TO-DO ITEM: Rewrite the lines from the one containing "At what (x,y)" through the one containing "Looking at the", swapping "coordinate pair" for "point" and changing nothing else. Leave the pictures out.

*** DATA RECORDS

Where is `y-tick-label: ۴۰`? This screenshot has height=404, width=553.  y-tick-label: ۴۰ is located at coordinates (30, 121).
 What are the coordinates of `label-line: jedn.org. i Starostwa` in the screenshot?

******
*** DATA RECORDS

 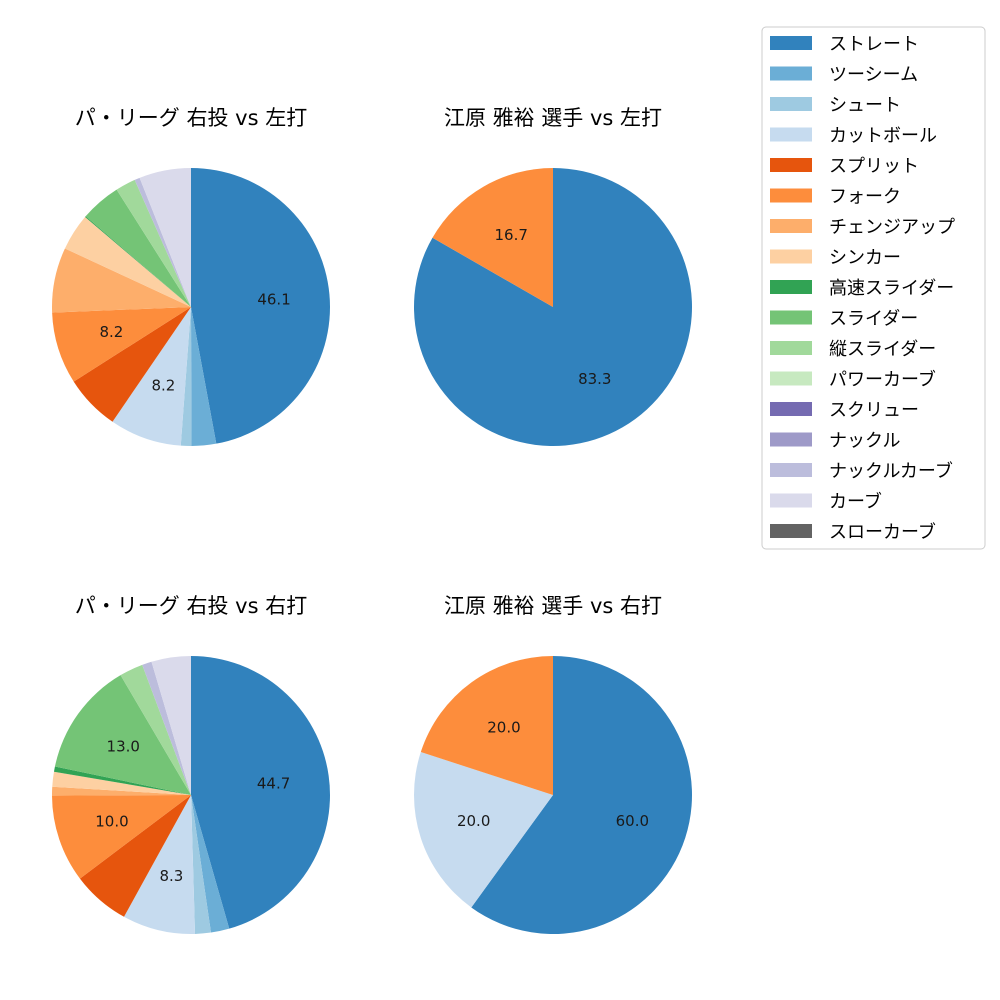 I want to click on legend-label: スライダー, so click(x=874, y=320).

******
*** DATA RECORDS

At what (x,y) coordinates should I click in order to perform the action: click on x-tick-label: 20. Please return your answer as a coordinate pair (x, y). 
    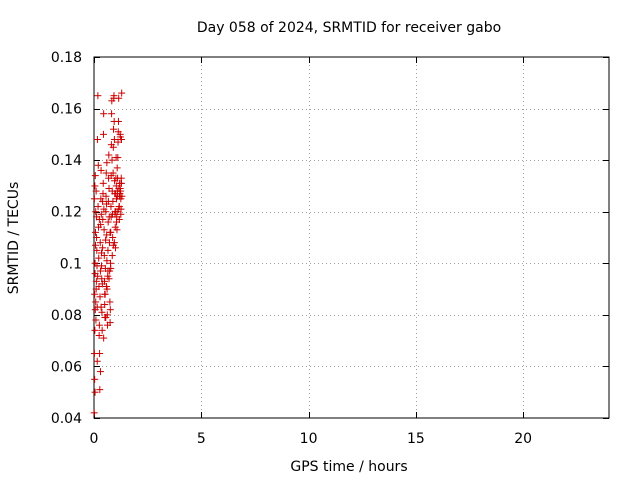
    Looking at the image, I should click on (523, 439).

******

EXERCISE ANSWER:
At what (x,y) coordinates should I click in order to perform the action: click on x-tick-label: 20. Please return your answer as a point (x, y). 
    Looking at the image, I should click on (523, 439).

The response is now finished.